Since aircraft fuselage doors are bottom hinged, some form of weight counterbalance mechanism is typically required to assist an operator (typically on-board personnel) to open and close the door. Various mechanisms based on hydraulic, electric or spring actuation concepts are therefore known and used in aircraft designs. In the case of hydraulic actuation, for example, systems are known which possess substantial load capacities and relatively simplistic operational modes, including automated push-button door opening and closing. Similar automated operations based on electric motor actuation systems are also known whereby an electrical actuator or motor performs the door movement. However, there are actuation cycle limitations imposed on both hydraulic and electric actuation concepts due to the necessary recharge of hydraulic accumulators and/or on-board batteries that are required for proper operation. In addition, there are substantial space penalties associated with the incorporation of hydraulic and electric door actuation mechanisms that may preclude their being used on certain types of aircraft designs.
U.S. Pat. No. 5,704,569 to Daniels (the entire content of which is expressly incorporated hereinto by reference) describes a mechanical counterbalance mechanism for upwardly and inwardly operated aircraft cargo doors. The counterbalance mechanism as disclosed therein includes a guide tube having a rod that extends outwardly therefrom and compression springs which oppose the outward movement of the rod.

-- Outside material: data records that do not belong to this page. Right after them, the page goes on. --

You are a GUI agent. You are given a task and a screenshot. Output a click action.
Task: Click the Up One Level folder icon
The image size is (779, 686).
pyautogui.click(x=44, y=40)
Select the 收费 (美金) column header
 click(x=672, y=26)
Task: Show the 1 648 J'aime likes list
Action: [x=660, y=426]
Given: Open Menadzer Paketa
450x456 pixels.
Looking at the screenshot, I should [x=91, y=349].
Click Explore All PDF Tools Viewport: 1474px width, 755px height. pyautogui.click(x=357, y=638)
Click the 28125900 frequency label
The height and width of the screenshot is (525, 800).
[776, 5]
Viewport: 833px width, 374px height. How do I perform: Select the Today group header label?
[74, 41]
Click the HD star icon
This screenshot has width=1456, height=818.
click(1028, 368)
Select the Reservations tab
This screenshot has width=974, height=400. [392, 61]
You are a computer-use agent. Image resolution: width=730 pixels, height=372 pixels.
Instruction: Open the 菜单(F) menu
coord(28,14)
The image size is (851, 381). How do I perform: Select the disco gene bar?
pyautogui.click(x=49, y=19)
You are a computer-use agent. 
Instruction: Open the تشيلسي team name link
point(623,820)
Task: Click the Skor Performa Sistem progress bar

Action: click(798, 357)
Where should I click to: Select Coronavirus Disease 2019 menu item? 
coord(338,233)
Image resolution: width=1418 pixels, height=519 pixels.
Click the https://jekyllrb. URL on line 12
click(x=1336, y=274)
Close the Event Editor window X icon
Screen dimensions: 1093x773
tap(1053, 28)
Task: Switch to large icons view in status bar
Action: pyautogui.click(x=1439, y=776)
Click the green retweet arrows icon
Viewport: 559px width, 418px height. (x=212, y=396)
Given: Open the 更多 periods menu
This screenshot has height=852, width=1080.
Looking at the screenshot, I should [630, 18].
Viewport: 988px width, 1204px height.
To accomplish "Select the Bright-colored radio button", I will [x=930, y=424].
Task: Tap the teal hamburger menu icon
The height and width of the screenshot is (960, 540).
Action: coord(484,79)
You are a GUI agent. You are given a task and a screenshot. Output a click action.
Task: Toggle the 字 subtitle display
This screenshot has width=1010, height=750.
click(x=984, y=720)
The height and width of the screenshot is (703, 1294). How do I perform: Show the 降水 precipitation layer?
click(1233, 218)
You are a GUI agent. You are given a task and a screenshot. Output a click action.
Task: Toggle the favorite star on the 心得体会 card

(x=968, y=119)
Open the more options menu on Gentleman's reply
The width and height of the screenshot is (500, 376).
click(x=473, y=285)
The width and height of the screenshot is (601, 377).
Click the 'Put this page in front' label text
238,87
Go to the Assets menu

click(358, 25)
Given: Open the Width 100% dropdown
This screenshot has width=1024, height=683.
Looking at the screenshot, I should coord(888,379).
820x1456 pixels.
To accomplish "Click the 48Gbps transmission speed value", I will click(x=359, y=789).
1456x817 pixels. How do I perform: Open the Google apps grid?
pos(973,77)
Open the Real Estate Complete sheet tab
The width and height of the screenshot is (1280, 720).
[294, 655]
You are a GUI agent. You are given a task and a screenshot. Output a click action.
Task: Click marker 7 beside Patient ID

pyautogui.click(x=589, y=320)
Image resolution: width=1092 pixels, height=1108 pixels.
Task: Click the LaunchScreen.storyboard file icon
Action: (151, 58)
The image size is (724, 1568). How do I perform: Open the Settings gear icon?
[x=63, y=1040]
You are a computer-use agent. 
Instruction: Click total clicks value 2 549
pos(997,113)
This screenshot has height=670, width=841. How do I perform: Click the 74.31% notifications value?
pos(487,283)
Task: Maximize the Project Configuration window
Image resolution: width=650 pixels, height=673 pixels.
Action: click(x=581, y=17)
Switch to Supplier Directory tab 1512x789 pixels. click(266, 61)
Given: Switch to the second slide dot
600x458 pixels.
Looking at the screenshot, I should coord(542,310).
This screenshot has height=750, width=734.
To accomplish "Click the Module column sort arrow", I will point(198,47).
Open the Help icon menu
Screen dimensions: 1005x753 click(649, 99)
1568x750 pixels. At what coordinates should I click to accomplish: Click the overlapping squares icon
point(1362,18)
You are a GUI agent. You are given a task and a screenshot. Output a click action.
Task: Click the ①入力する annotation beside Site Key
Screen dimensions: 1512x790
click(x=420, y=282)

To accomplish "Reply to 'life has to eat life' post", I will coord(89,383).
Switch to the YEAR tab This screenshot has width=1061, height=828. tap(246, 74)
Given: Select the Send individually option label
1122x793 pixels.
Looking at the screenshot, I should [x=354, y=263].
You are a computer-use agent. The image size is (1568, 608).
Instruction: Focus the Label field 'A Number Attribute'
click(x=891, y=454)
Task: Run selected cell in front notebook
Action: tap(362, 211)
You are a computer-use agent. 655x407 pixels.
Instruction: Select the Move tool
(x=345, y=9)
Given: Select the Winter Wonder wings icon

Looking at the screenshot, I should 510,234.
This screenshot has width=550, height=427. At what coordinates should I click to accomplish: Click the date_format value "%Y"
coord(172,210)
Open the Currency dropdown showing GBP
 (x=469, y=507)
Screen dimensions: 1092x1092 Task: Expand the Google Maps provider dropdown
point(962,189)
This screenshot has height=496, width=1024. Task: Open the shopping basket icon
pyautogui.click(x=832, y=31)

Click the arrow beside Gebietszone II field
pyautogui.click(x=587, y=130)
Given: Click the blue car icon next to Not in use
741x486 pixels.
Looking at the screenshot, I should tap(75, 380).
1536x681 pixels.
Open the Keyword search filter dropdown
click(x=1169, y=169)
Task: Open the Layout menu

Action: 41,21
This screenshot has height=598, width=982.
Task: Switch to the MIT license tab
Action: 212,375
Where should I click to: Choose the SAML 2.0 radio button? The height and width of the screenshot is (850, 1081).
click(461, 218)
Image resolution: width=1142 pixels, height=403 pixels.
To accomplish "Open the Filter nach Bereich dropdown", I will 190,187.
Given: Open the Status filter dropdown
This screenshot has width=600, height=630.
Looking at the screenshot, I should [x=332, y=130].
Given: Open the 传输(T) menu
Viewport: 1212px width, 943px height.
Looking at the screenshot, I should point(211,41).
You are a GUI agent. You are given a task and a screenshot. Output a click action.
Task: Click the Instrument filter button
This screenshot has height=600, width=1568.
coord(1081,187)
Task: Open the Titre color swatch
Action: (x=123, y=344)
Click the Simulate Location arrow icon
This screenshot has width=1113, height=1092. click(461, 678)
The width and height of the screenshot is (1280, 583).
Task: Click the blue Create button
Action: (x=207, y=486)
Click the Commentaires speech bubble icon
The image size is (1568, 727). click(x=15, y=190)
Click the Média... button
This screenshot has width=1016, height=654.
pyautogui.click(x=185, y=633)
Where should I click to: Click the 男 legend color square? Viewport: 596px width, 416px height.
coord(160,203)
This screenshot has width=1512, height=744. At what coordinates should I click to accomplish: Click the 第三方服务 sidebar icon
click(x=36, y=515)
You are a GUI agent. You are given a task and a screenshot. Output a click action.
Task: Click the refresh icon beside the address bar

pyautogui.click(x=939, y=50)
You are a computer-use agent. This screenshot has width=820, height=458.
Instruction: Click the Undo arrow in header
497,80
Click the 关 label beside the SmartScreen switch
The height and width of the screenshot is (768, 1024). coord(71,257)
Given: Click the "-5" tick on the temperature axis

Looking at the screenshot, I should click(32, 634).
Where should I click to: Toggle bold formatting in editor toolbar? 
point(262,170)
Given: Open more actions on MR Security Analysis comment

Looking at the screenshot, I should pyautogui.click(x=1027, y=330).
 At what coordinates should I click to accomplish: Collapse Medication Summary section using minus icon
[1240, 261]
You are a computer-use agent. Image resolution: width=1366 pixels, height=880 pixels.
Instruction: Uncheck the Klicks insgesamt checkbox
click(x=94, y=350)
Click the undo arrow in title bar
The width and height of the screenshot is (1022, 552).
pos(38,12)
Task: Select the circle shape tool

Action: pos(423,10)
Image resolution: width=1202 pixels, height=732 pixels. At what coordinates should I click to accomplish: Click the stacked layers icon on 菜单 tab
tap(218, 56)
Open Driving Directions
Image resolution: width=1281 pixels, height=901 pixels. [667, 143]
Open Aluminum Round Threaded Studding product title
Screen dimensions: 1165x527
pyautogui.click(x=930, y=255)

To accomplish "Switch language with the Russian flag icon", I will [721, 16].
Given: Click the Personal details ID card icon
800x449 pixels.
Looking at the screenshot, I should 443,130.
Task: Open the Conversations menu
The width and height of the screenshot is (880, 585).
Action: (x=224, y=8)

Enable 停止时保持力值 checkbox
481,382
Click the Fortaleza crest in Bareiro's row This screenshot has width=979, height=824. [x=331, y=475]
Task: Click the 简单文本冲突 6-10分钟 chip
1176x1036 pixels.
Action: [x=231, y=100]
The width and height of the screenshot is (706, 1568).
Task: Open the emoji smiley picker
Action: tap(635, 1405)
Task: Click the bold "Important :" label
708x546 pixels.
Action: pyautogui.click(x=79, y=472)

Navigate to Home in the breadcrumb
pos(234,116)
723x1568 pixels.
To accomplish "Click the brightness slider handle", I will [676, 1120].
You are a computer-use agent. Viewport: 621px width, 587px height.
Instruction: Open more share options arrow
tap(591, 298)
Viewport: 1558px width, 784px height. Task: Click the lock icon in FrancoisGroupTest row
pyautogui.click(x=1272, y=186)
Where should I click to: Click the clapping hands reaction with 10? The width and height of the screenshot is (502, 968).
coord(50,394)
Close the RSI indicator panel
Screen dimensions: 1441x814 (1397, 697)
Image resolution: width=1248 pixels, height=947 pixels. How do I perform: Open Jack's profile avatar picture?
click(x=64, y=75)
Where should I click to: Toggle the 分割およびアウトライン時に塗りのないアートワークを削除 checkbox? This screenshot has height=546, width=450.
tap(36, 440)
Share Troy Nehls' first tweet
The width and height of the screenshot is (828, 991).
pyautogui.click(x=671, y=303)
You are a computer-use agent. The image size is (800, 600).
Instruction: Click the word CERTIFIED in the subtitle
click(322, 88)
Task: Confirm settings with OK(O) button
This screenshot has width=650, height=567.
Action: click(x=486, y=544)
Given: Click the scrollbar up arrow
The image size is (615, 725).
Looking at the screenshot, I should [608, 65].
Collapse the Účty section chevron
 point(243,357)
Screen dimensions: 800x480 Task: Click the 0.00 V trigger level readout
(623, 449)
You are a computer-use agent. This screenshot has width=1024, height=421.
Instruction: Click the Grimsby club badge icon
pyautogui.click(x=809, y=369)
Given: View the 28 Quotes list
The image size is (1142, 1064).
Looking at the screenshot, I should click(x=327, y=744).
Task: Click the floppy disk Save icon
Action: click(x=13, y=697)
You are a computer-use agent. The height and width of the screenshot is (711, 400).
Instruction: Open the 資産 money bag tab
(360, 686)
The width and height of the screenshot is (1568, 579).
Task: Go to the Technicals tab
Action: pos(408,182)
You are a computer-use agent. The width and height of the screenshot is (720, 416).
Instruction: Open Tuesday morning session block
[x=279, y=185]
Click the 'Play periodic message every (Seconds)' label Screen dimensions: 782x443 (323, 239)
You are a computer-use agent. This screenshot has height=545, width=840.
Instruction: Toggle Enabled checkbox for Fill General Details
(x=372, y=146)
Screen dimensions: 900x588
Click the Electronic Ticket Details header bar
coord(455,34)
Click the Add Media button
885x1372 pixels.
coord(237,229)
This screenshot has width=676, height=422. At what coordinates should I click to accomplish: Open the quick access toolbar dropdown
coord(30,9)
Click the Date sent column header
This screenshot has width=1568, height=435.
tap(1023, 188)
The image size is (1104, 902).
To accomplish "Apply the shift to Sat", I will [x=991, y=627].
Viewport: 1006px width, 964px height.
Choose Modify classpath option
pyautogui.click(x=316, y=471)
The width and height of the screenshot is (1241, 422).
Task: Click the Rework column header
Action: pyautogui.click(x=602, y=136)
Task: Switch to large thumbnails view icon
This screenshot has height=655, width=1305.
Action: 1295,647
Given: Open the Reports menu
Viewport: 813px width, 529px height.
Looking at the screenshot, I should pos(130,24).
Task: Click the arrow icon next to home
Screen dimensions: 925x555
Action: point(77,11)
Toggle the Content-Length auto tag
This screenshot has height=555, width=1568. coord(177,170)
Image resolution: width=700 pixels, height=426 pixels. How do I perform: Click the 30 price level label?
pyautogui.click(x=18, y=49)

A linkage system includes a bellcrank and a push rod which connects the guide tube to the cargo door to assert a counterbalancing force during door opening and closing.
While the counterbalance mechanism as described in the Daniels '569 patent is suitable for upwardly and inwardly operated cargo doors, it is not conveniently adapted for use with cargo airstair doors. Therefore, there exists continued need for a counterbalancing mechanism that may be employed for bottom-hinged clamshell-type aircraft airstair doors. It is therefore towards providing solutions to such a need that the embodiments of the present invention are directed.